What to Pack When Visiting Big Sur
To make the most of your trip, it’s important to pack appropriately. Here’s a quick guide on what to bring, along with average temperatures, fog reports, and water temperatures.
- Clothing: Big Sur experiences a Mediterranean climate, with mild winters and cool summers. Average temperatures range from 40°F to 70°F (4°C to 21°C). Pack layers, including a lightweight waterproof jacket and comfortable, breathable clothing for hiking. Don’t forget a hat and sunglasses to protect yourself from the sun!
- Footwear: Sturdy hiking shoes or boots are essential for exploring Big Sur’s scenic trails. Pack flip-flops or water shoes for beach visits, as the rocky shores can be challenging to navigate.
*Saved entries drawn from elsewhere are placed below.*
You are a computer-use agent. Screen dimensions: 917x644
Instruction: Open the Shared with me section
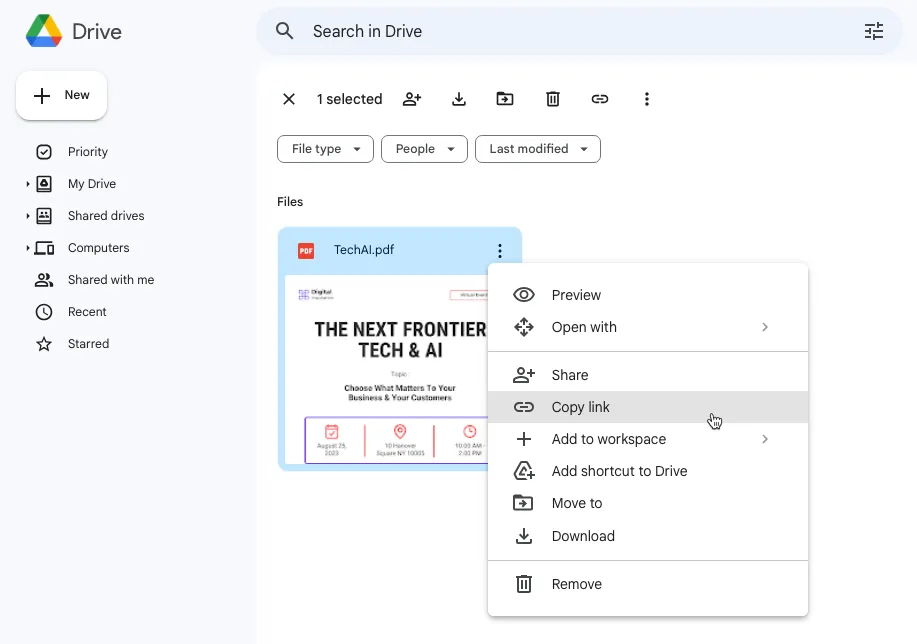(110, 280)
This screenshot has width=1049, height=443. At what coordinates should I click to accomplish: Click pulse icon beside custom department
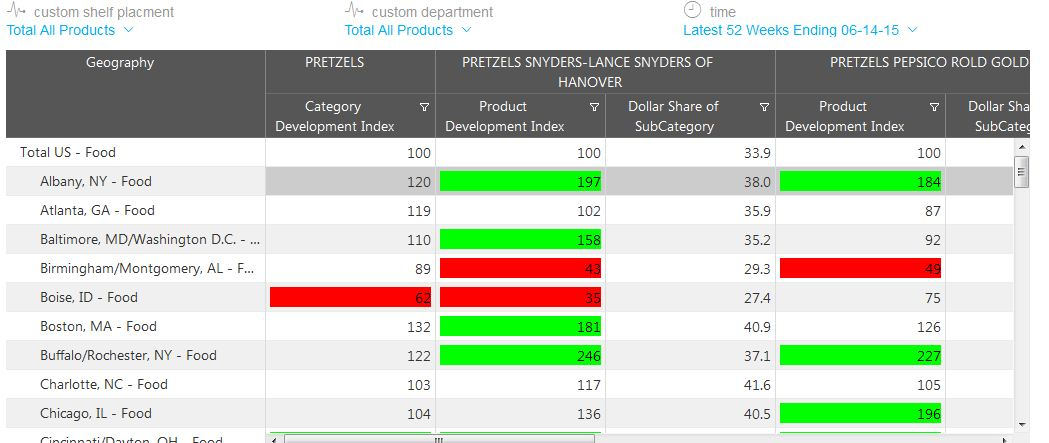click(x=354, y=11)
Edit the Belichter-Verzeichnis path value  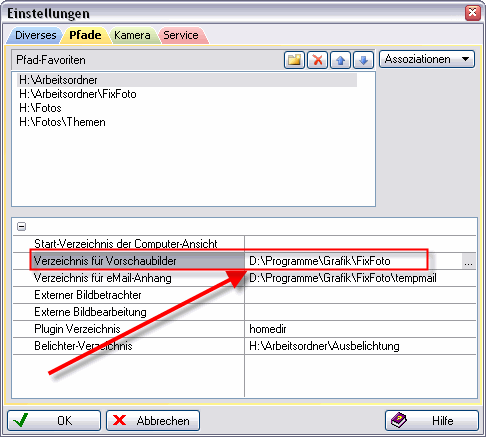(360, 346)
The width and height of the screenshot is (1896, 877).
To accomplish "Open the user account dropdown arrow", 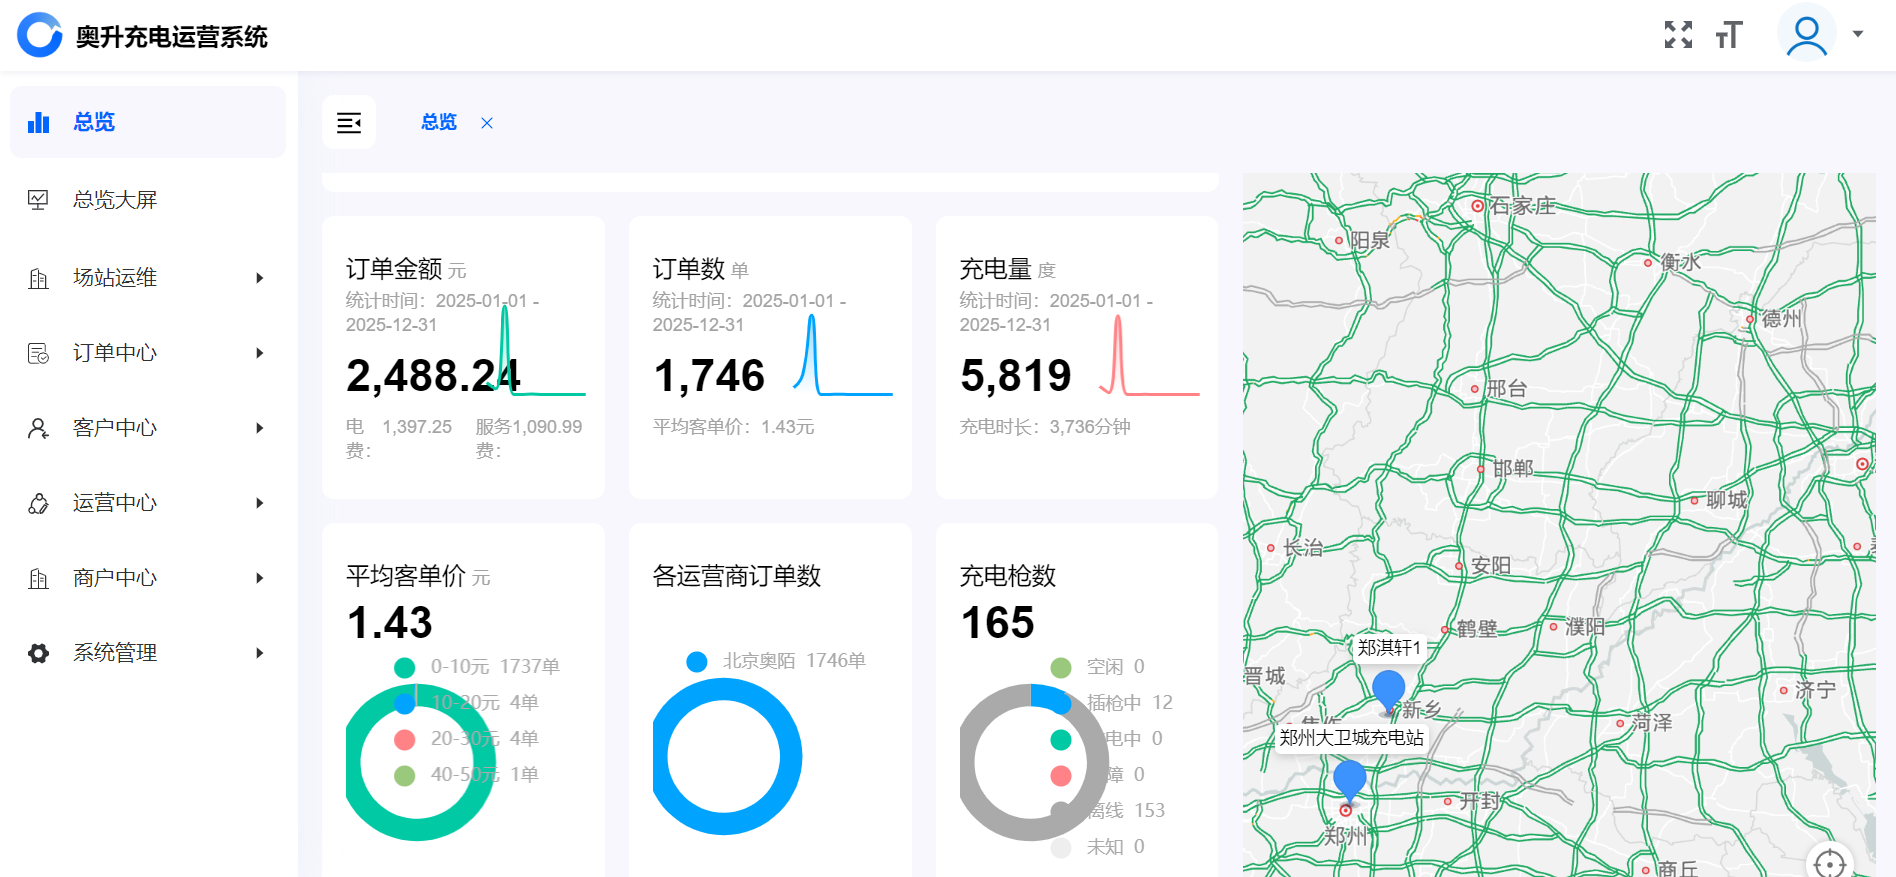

- Fog Gear: The region is known for its fog, which can roll in unexpectedly, especially during the early morning and late afternoon. A lightweight, water-resistant jacket and a pair of moisture-wicking pants will keep you comfortable in foggy conditions.
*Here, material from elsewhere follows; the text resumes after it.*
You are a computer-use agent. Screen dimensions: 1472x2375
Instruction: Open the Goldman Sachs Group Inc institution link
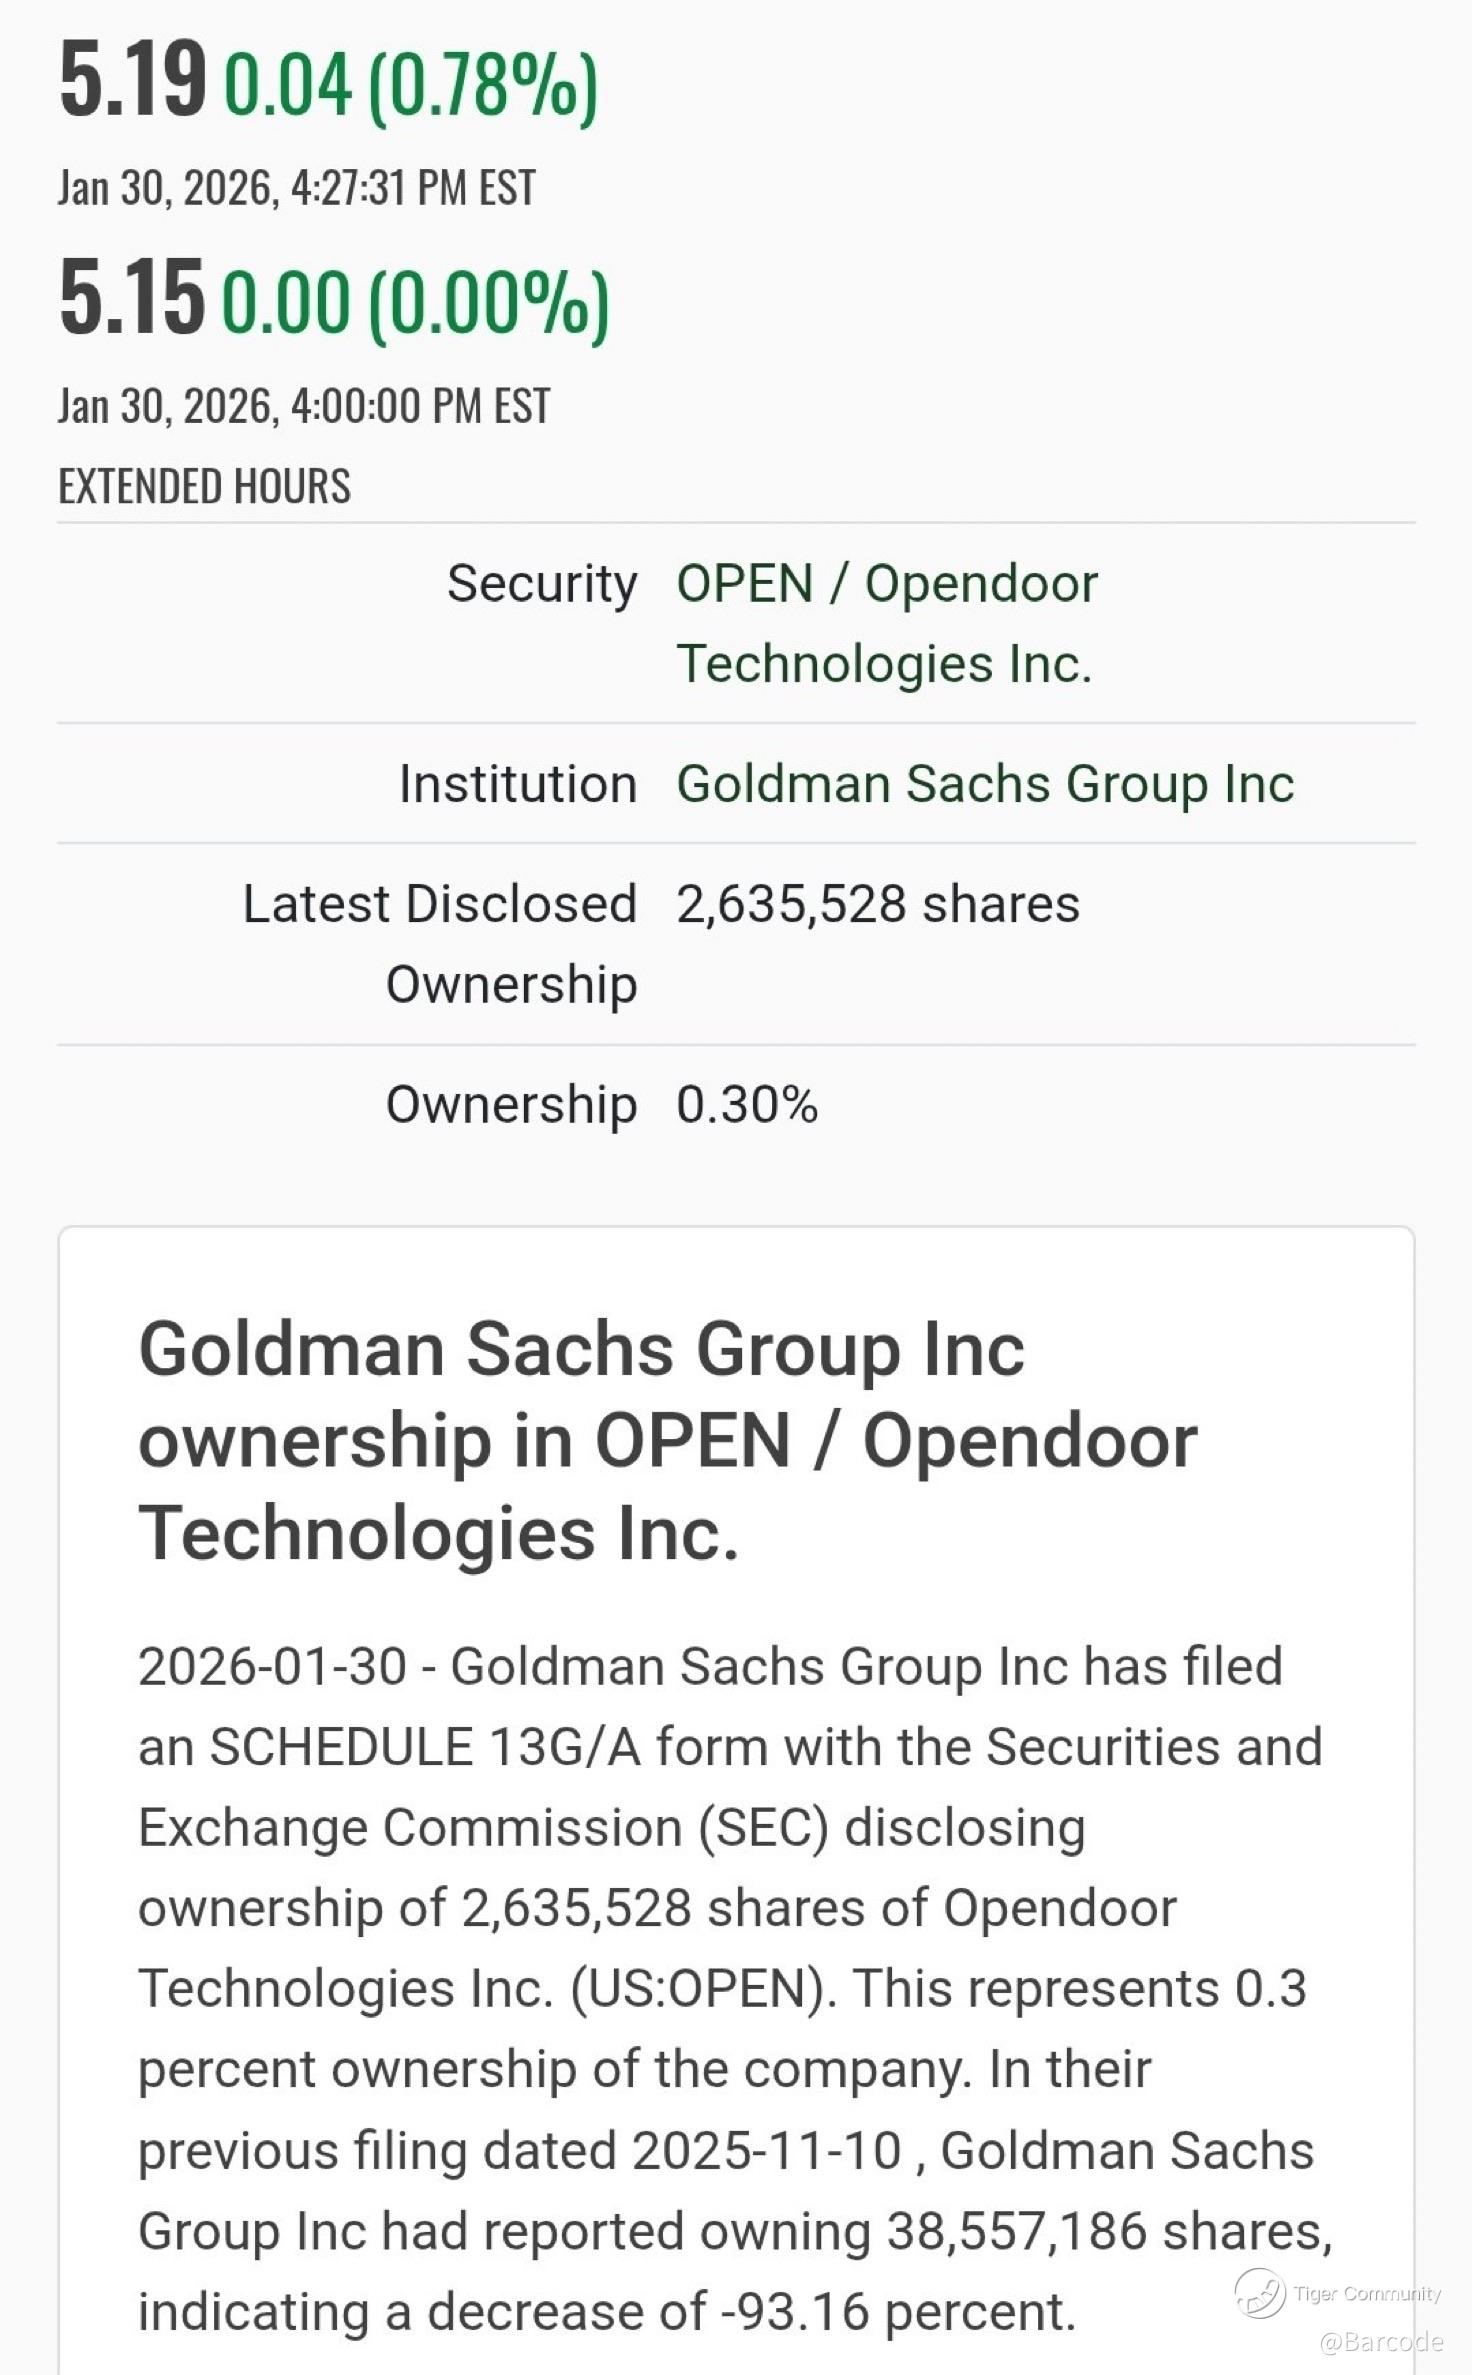click(985, 783)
- Swimming Essentials: Big Sur’s water temperatures average around 50°F to 58°F (10°C to 14°C) throughout the year, making it too cold for most swimmers without a wetsuit. However, if you’re determined to take a dip, pack a swimsuit and swim shoes. Don’t forget a towel, sunscreen, and a change of clothes for after your swim.
- Camera and Binoculars: With its breathtaking scenery and abundant wildlife, you’ll want to capture every moment. Pack a high-quality camera and binoculars to make the most of your Big Sur experience.
- Safety and Navigation: Cell service can be spotty in Big Sur, so bring a physical map or download an offline version on your phone. A small first aid kit, flashlight, and a portable charger are also recommended for safety and convenience.
- Snacks and Hydration: While there are a few dining options in the area, there are not a ton. It’s always a good idea to pack some snacks and plenty of water for your hikes and explorations. We packed more than half of our food when we visited.
Packing for a trip to Big Sur involves preparing for a range of weather conditions, from cool foggy mornings to sunny afternoons. Layered clothing, sturdy footwear, fog gear, swimming essentials, and safety/navigation items will help you make the most of your visit.